5. Defensive: Antibodies and other molecules that bind to foreign
molecules and help destroy them.
6. Contractile: Muscular movement.
7. Storage: Store amino acids for later use (e.g. egg white).
Levels of Proteins structure
1.
Primary structure: is a unique sequence of amino acid.
2.
Secondary structure: is a coiled and folded chain with
repeated segments polypeptide.
3.
Tertiary structure: is a superimposed on the patterns of
secondary structure.
4.
Quaternary structure: is a protein that consists of two or
more polypeptide chains. e.g. hemoglobin.
Nucleic Acids store and transmit hereditary
information for all living things
 There
are two types of nucleic acids in living things:
A. Deoxyribonucleic Acid (DNA)
Contains genetic information of all living organisms.
 Has segments called genes which provide information to
make each and every protein in a cell
 Double-stranded molecule which replicates each time a cell
divides.

B. Ribonucleic Acid (RNA)
Three main types called mRNA, tRNA, rRNA
 RNA molecules are copied from DNA and used to make
gene products (proteins).
 Usually exists in single-stranded form.

DNA and RNA are polymers of nucleotides that determine the
primary structure of proteins
Nucleotide: Subunits of DNA or RNA.
Nucleotides have three components:
1. Pentose sugar (ribose or deoxyribose)
2. Phosphate group to link nucleotides (-PO4)
3. Nitrogenous base (A,G,C,T or U)

Purines: Have 2 rings.
Adenine (A) and guanine (G)

Pyrimidines: Have one ring.
Cytosine (C), thymine (T) in DNA or uracil (U) in RNA.

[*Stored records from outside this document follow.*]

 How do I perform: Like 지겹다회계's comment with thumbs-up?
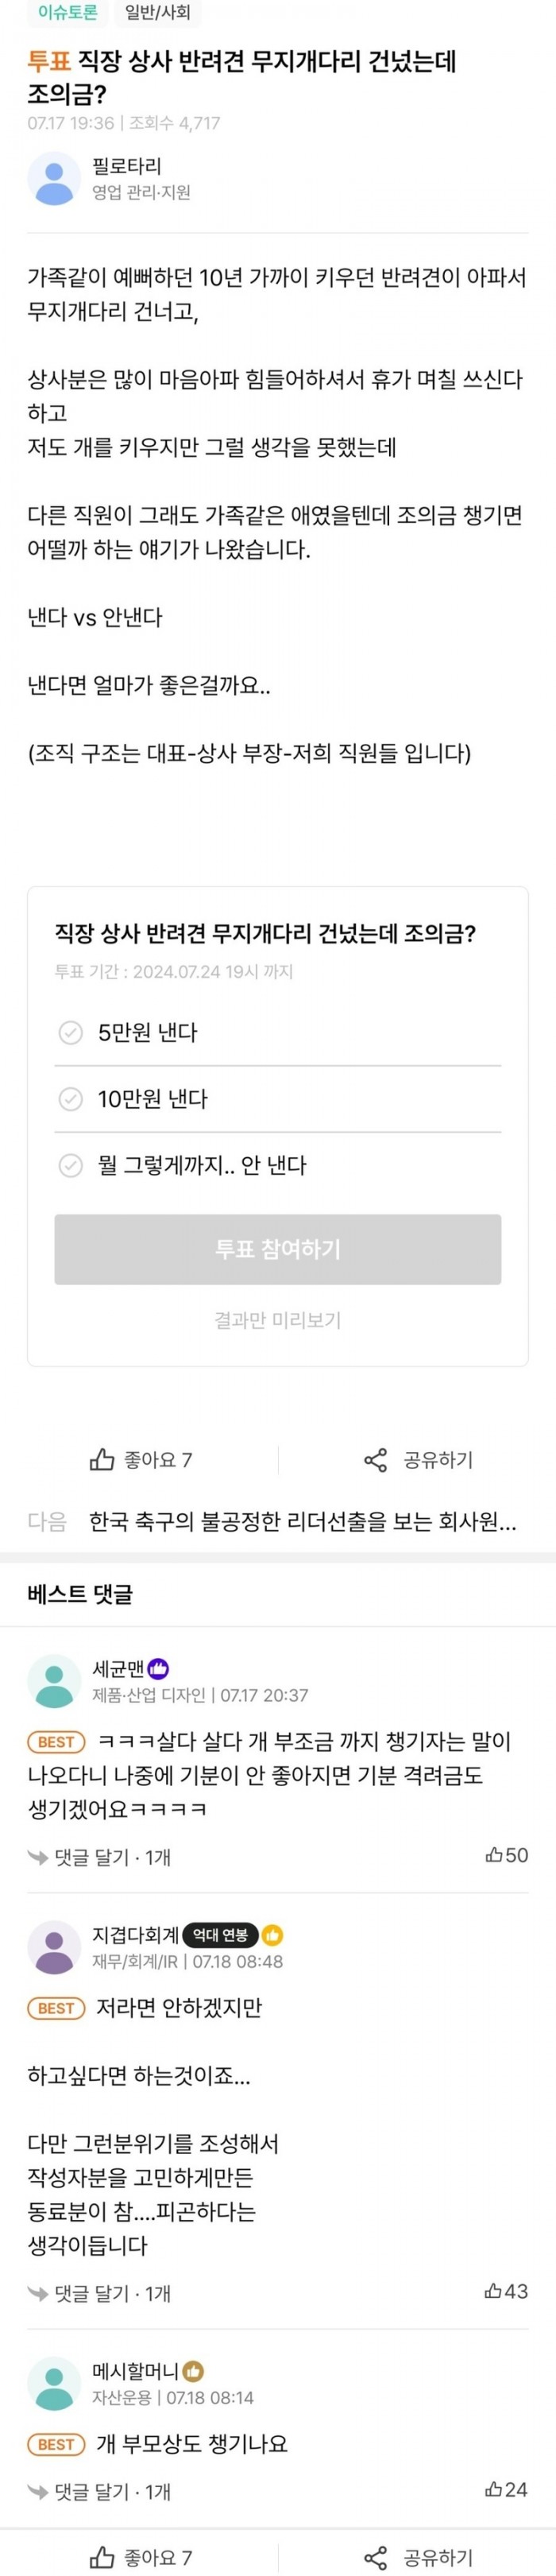(x=494, y=2291)
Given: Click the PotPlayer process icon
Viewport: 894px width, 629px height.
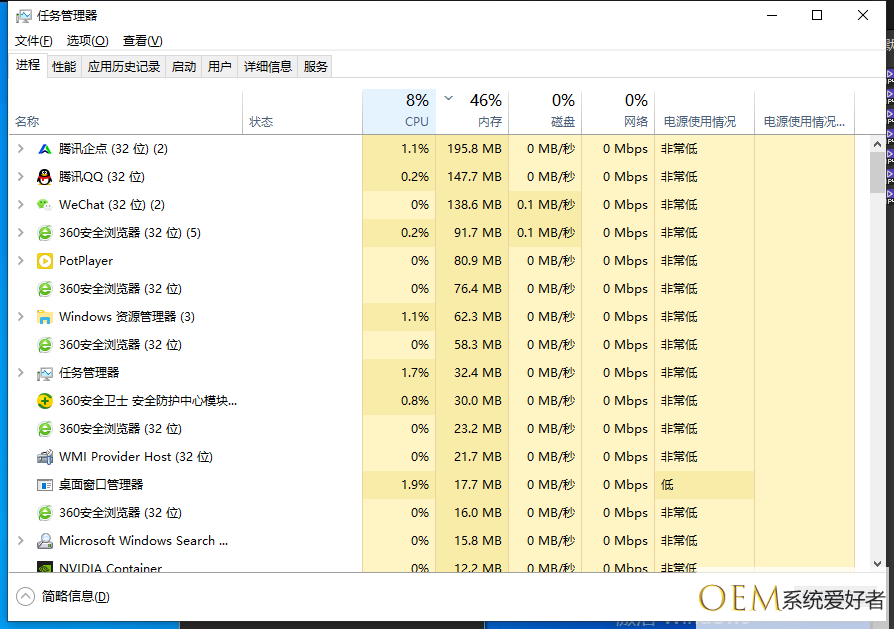Looking at the screenshot, I should click(x=44, y=261).
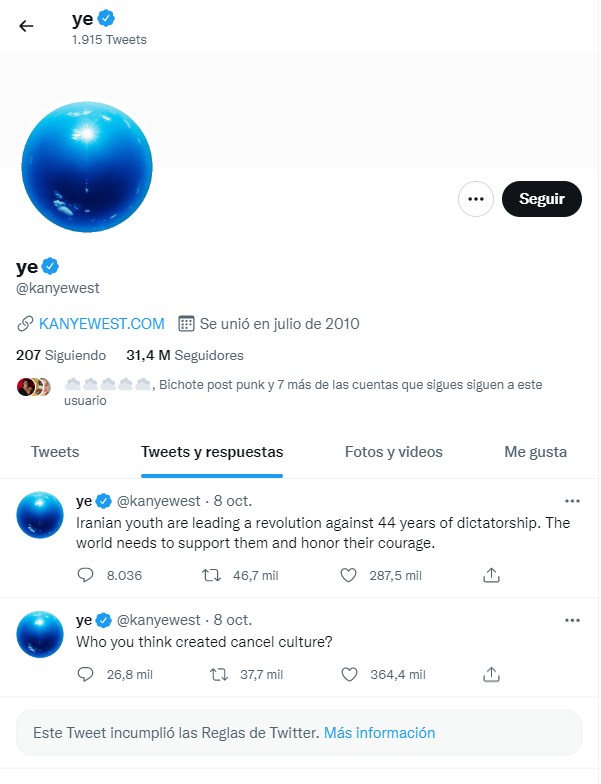Open more options on Iranian youth tweet
The height and width of the screenshot is (784, 601).
click(572, 501)
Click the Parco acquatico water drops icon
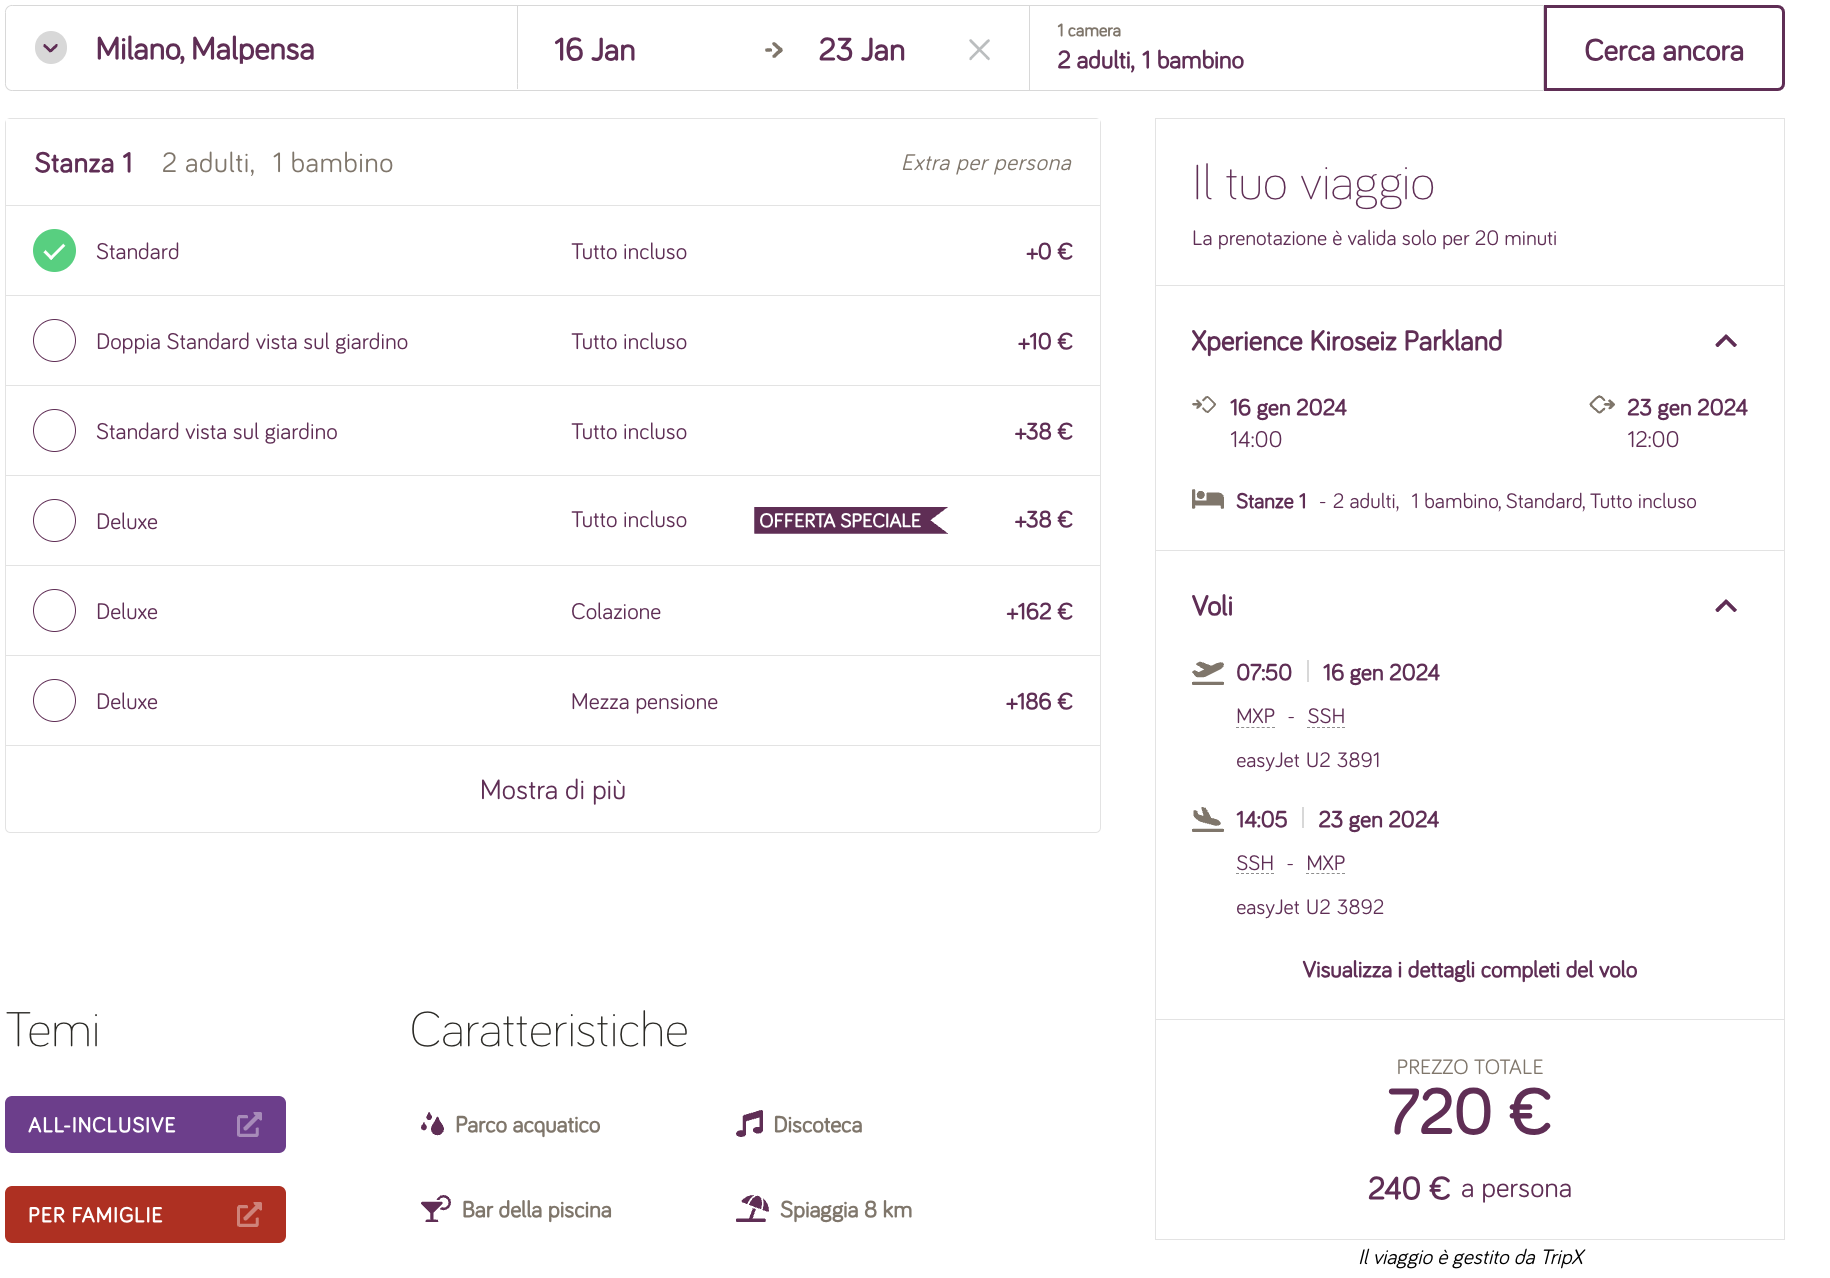 (x=432, y=1125)
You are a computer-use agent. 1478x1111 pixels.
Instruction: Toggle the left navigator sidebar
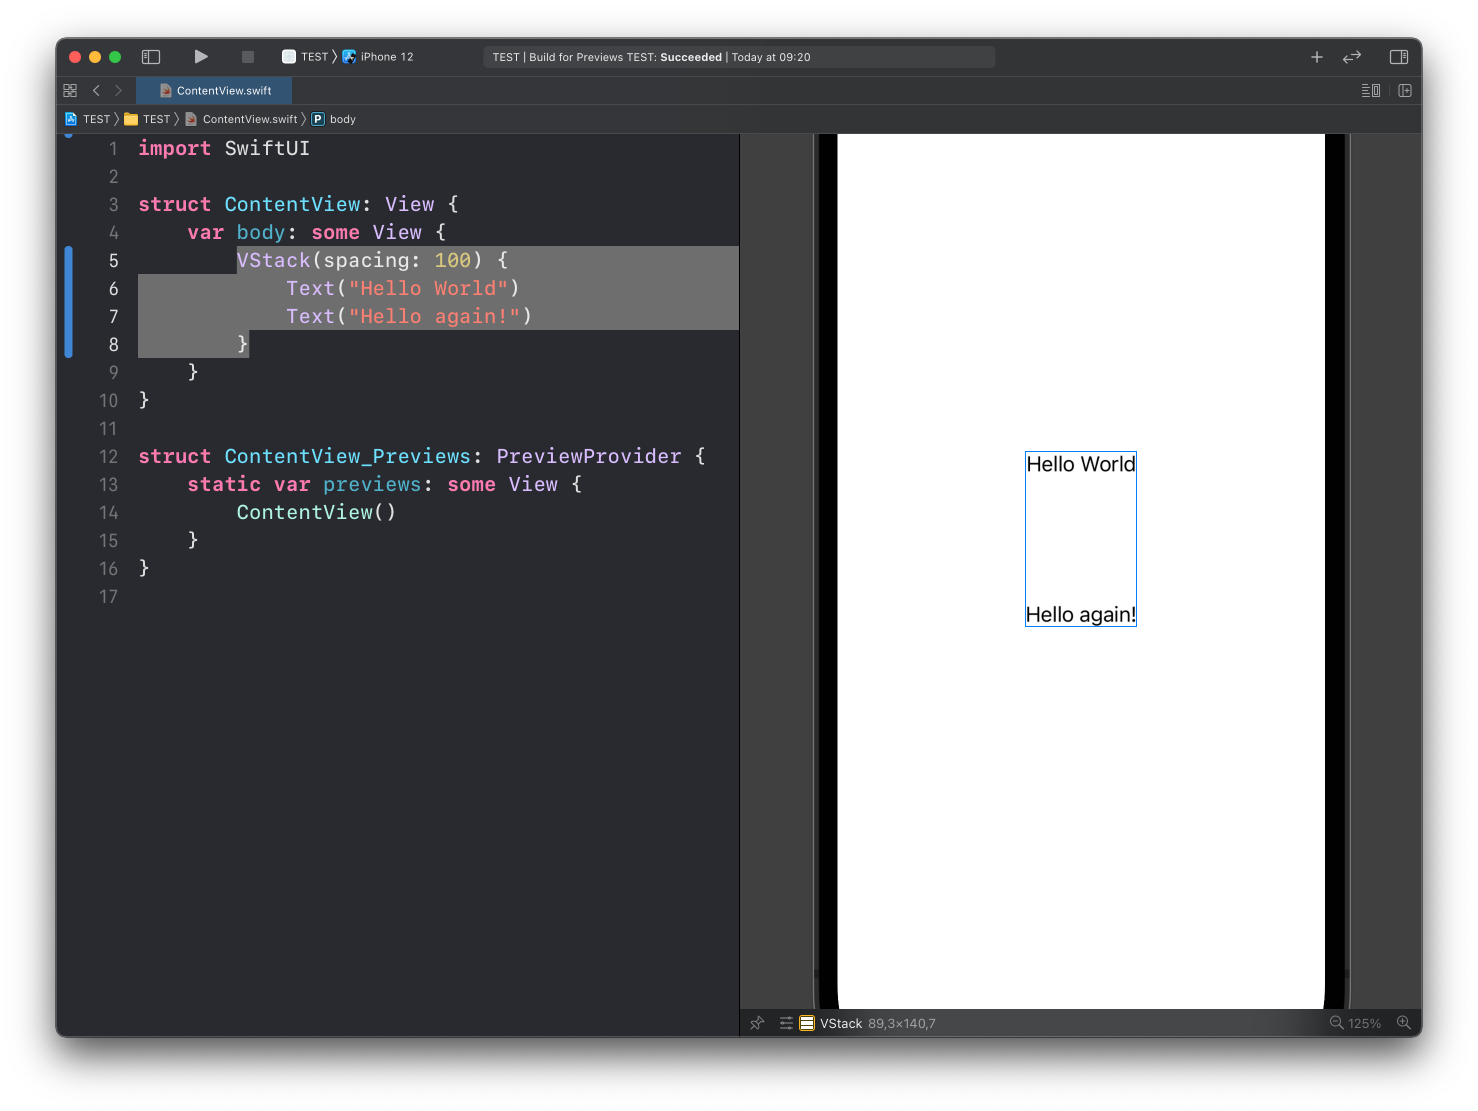click(x=151, y=57)
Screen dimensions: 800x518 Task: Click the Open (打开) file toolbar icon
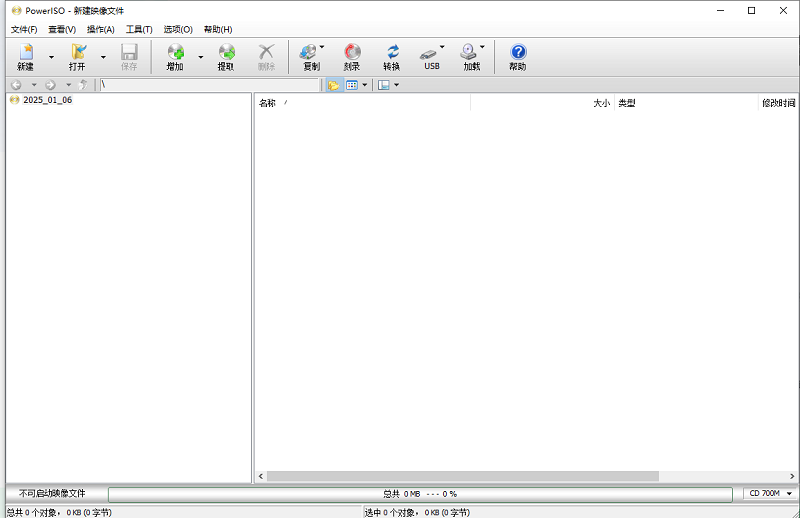tap(77, 57)
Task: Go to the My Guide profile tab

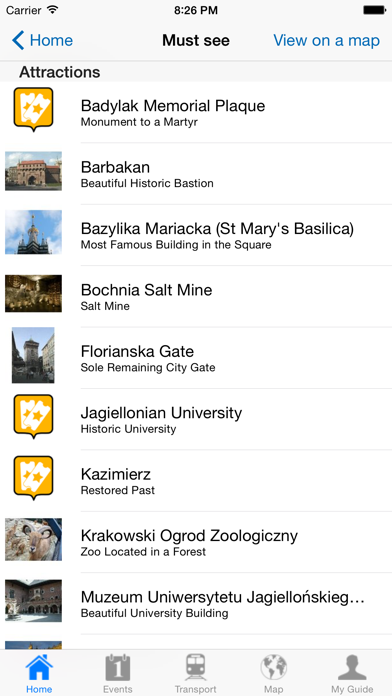Action: (x=352, y=673)
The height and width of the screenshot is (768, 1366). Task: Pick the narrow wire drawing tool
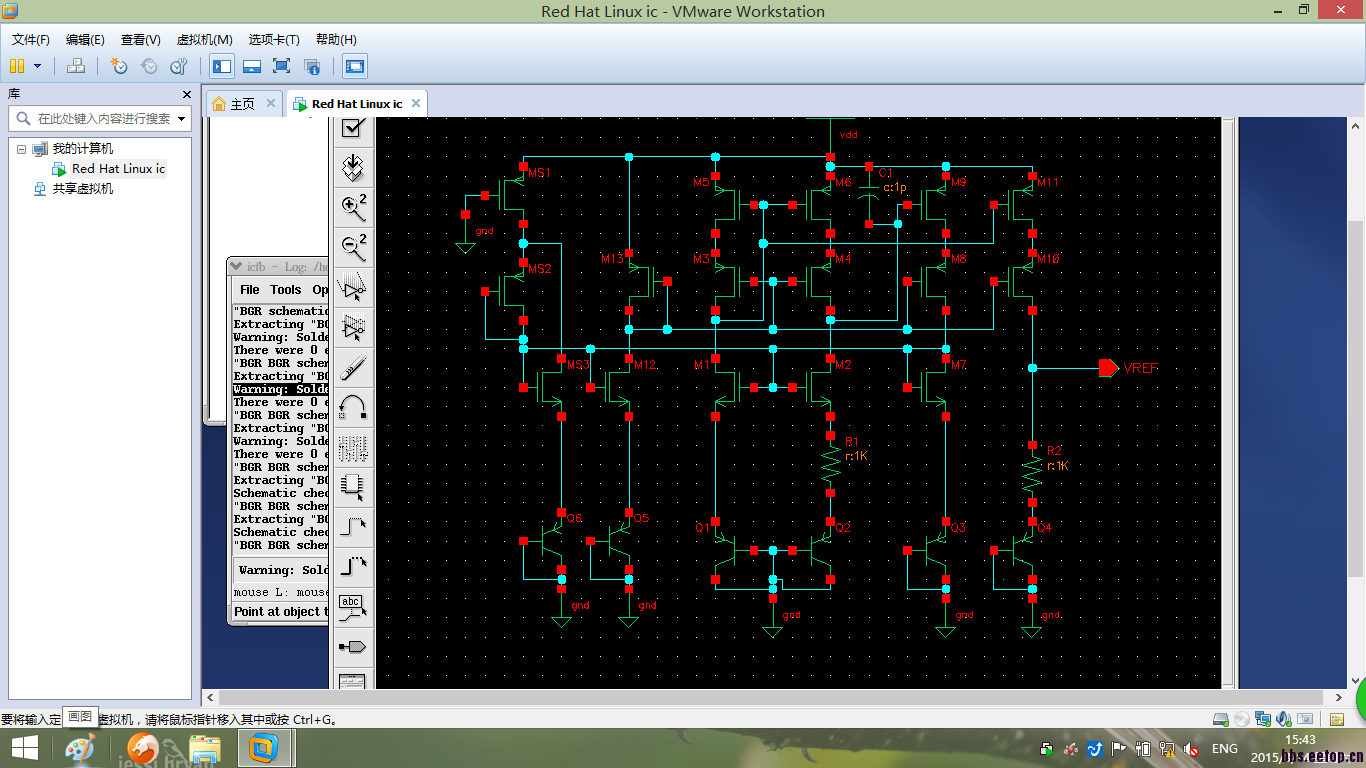[x=353, y=525]

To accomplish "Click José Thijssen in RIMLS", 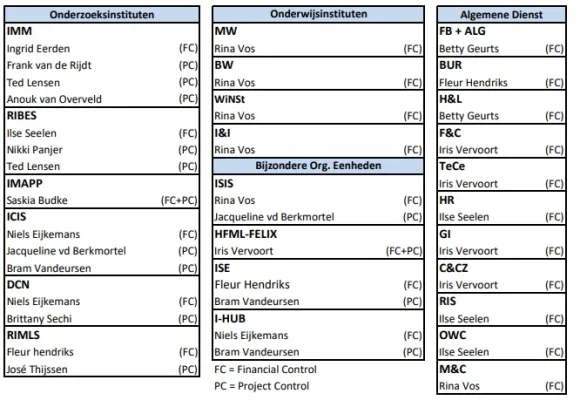I will point(37,369).
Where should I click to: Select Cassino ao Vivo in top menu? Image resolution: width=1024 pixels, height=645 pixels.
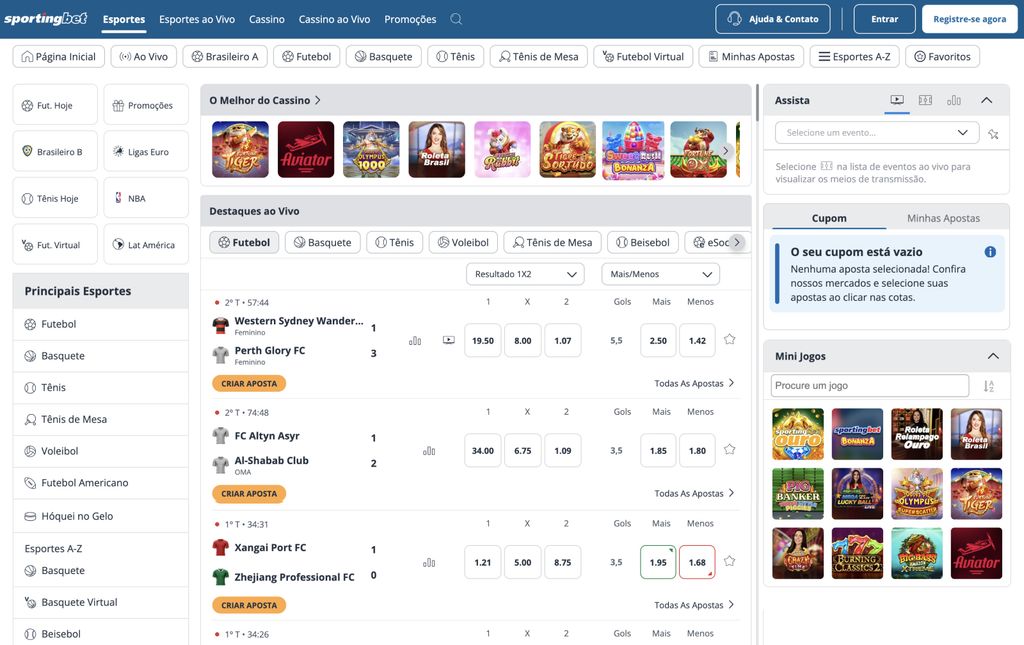(334, 19)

James Watson and Francis Crick Determined the 3-D Shape
of DNA in 1953
 Double
helix: The DNA molecule is a double helix.
 Antiparallel: The two DNA strands run in opposite
directions.
Strand 1: 5’ to 3’ direction (------------>)
Strand 2: 3’ to 5’ direction (<------------)
 Complementary Base Pairing: A & T (U) and G & C.
A on one strand hydrogen bonds to T (or U in RNA).
G on one strand hydrogen bonds to C.
 Replication: The
double-stranded DNA molecule can
easily replicate based on A=T and G=C pairing.